Aliás, esse diálogo entre realidade e ficção se materializa também nos looks escolhidos para as fotos. Meryl Streep surgiu com um visual sofisticado composto por casaco da Dolce & Gabbana, calça da Loro Piana e acessórios da Prada. Já Anna Wintour manteve sua assinatura visual com peças da Chanel, incluindo casaco, vestido e broche, além de botas da Manolo Blahnik.

Poder da moda
Na entrevista, Anna falou sobre como o filme impulsionou e ampliou o olhar de diferentes tipos de pessoas para o universo da moda, que sempre foi nichado. “O que eu gostei no primeiro filme foi que ele mostrou ao mundo o quão gigantesco é o negócio da moda. É uma verdadeira força econômica global, e o primeiro filme reconheceu isso. Muita coisa mudou. Mas gosto de pensar que estamos evoluindo em vez de nos desintegrando. Ainda estamos aqui. Todos estamos fazendo nosso trabalho”, comentou Wintour.

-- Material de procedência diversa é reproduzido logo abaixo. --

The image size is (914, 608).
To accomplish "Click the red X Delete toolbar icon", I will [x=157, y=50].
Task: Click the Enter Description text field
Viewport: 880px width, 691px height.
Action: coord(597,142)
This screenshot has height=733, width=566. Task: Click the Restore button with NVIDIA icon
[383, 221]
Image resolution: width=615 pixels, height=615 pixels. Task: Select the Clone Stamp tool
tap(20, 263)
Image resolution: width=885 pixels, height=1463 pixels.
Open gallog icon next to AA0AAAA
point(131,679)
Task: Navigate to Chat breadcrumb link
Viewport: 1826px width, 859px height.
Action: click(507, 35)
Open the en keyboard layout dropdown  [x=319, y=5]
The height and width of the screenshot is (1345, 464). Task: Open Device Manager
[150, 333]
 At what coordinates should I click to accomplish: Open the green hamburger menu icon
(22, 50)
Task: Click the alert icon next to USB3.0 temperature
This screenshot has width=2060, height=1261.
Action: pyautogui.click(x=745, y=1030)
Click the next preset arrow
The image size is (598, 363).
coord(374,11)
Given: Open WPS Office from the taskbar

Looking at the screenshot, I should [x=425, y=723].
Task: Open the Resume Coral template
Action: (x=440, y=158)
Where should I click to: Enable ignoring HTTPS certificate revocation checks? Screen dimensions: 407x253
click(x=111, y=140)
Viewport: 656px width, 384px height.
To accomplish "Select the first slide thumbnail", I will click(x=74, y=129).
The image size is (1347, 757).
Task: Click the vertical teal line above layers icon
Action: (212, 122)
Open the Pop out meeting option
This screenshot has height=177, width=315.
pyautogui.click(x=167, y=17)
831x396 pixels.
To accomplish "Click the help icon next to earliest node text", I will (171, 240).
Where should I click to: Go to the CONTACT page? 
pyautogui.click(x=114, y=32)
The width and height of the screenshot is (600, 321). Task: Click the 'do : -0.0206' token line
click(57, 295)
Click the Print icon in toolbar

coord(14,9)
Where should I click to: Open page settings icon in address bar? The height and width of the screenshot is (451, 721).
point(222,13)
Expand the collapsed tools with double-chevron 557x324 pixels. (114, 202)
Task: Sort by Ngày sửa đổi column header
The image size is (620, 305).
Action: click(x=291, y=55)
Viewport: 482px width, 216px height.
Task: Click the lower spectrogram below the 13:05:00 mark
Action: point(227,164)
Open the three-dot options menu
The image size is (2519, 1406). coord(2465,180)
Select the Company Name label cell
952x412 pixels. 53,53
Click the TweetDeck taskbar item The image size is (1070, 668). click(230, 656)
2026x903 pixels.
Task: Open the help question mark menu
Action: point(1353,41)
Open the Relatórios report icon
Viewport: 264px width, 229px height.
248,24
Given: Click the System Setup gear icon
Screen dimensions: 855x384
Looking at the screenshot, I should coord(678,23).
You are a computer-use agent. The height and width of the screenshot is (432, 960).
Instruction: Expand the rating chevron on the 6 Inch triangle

“Talvez porque, muitas décadas atrás, vivíamos no mundo da alta costura, onde a moda caríssima era acessível apenas a um pequeno grupo de mulheres da alta sociedade. Hoje, a moda é muito mais democrática e sua influência é enorme. É fundamental para a cultura”, continuou a editora. Ela ainda exemplificou como as empresas de fast-fashion vem contratando grandes estilistas para realizarem parcerias.
Inspiração em Wintour
Por outro lado, Meryl Streep também revelou sobre como Wintour inspirou sua personagem, Miranda. “Em termos de Miranda, e voltando a essa personagem 20 anos depois, eu realmente pensei na Anna Wintour e tentei imaginar como seria carregar a responsabilidade dela e ser tão interessada no mundo e curiosa quanto ela deve ser”.